4.2. For a protein query, models with all chemicals that can be bound by proteins similar to it. For a chemical query, models with all proteins that bind chemicals similar to it.

4.3. For a protein query, model with all chemicals that can be bound by a protein that shares a binding partner with the query. For a chemical query, models with all proteins that bind a chemical bound by a protein that bind also the query. These model are termed 1-step superimpositions.

For a query consisting of a protein-chemical pair, the shortest path in the network is computed, so that it minimizes the function Σ(1 - weight) -> min, sum taken over all links in the path. Then all possible models are built using sequential superimposition of common or similar complex components.

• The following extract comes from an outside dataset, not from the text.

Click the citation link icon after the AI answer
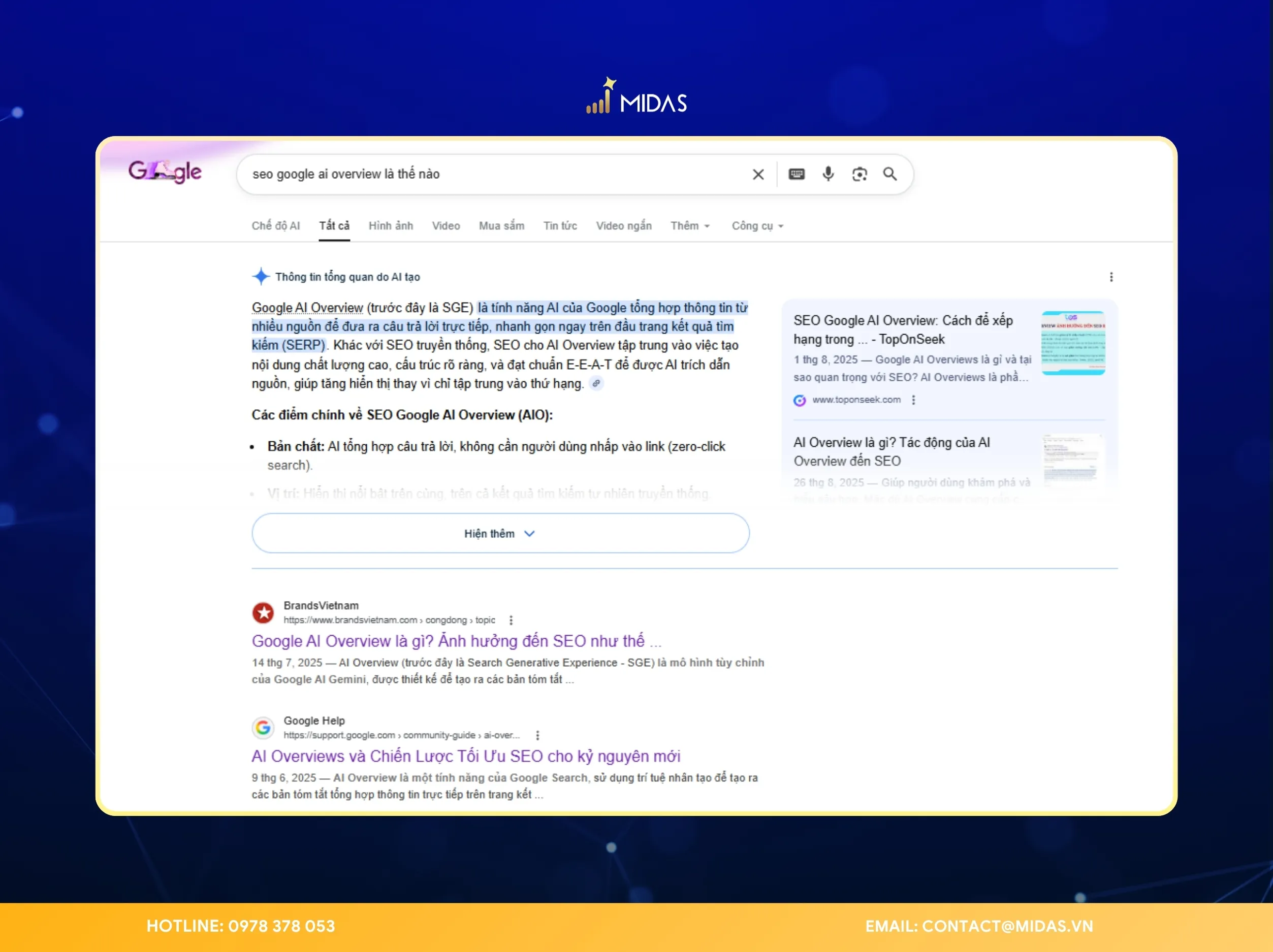1273x952 pixels. tap(596, 383)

Each model is scored using the statistics described in (Kalinina et al, PLoS Comp Biol, 2011, (7)5: e1002043). Briefly, a number of physical and chemical parameters of the complex are calculated that result to a score from 0 to 7, 7 being the best model. Model with a p-value below 0.05 (which corresponds to a score of 5.6), i.e. having a 5% or less chance of being randomly generated, are highlighted.

5. Website

The index page of the ProtChemSI website contains a search form for proteins or chemicals. Proteins can be searched by protein name, UniProt ID or sequence, chemicals by ligand name, PubChem ID or SMILES representation. There is also a link that redirects to browsing the database, where entries can be grouped either by protein, by chemical, or by complex.

The information for a hit molecule can be viewed by clicking the Interactions link on the search results page. The information for known complexes and the predicted models is given.

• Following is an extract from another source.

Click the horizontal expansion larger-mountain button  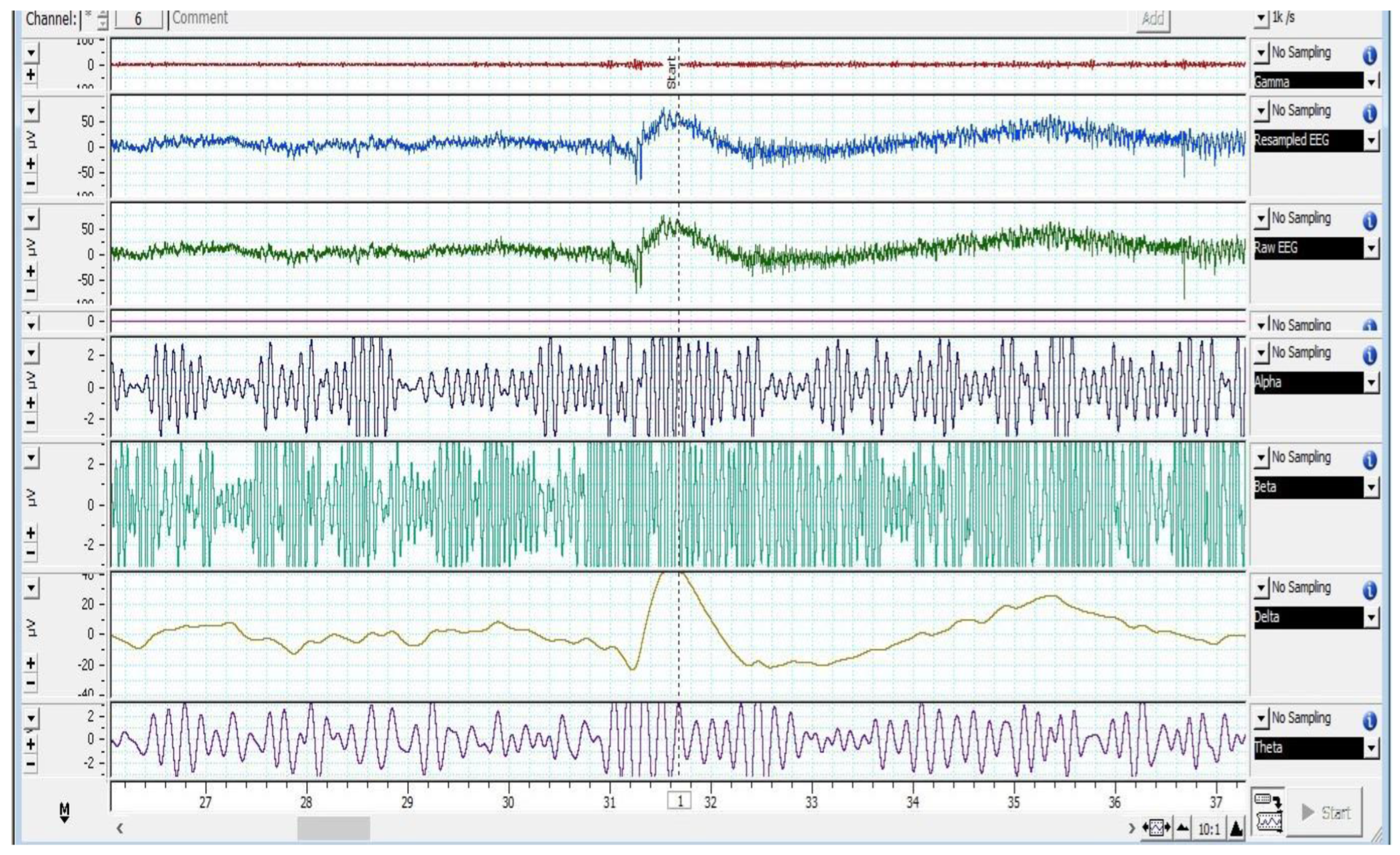pyautogui.click(x=1236, y=829)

After viewing information for a single molecule, the user may select the Find shortest path option, and will be presented with a search form for the second molecule from the network. It allows to reconstruct and evaluate models of complexes of these two molecules.

6. Downloads

The database can be downloaded as a series of flatfiles. The flatfiles are tab-delimited and include the following fields.

6.1. Proteins.txt

  • mol_id: internal database identifier;
  • real_id: UniProt ID;
  • name: protein name;
  • syn: protein name synonyms;
  • organism: source organism;
  • taxonomy: full taxonomy.

6.2. Chemicals.txt

  • mol_id: internal database identifier;
  • real_id: PubChem Compound ID;
  • name: chemical name;
  • syn: chemical name synonyms.

6.3. Links.txt

  • link_id: internal database identifier of a link between. Note that link_id is not unique in the table, but unique for a pair of protein and chemical mol_id’s;
  • link_type: 0 for protein-chemical complexes, 1 for similarity pairs of two proteins, 2 for similarity pairs of two chemicals;
  • weight: link weight, 1 for protein-chemical complexes, % identity / 100 for similarity pairs of two proteins, Tanimoto score for similarity pairs of two chemicals;
  • cont_id: identifier for a contacting pair, unique;
  • pdb_id: identifier of an entry in The Protein Data Bank (this and the fields below are blank for links of type 1 and 2);
  • lig_name: ligand name as in the entry from The Protein Data Bank;
  • prot_chain: protein chain name in the entry from The Protein Data Bank;
  • prot_from: number of the first residue in the chain in the entry from The Protein Data Bank;
  • prot_to: number of the last residue in the chain in the entry from The Protein Data Bank;
  • chem_chain: chain for the chemical in the entry from The Protein Data Bank;
  • chem_num: residue number for the chemical in the entry from The Protein Data Bank.

6.4. Transformations.txt

  • trans_id: internal database identifier;
  • cont_id1, cont_id2: indentificators for the two contacting pairs from Links.txt involved in the transformation;
  • trans_type: 0 if the proteins are superimposed, 1 if chemicals;
  • score: score reflecting the quality of the superimposition. STAMP score for protein superimpositions (0 to 10, the greater the better), all-atom RMSD for chemicals (the smaller the better);
  • m01, m02, m03, m04, m05, m06, m07, m08, m09, m10, m11, m12: transformation matrix, where
    | m01 m02 m03 |
    | m05 m06 m07 |
    | m09 m10 m11 |
    is the rotation matrix and (m04, m08, m12) is the transition vector.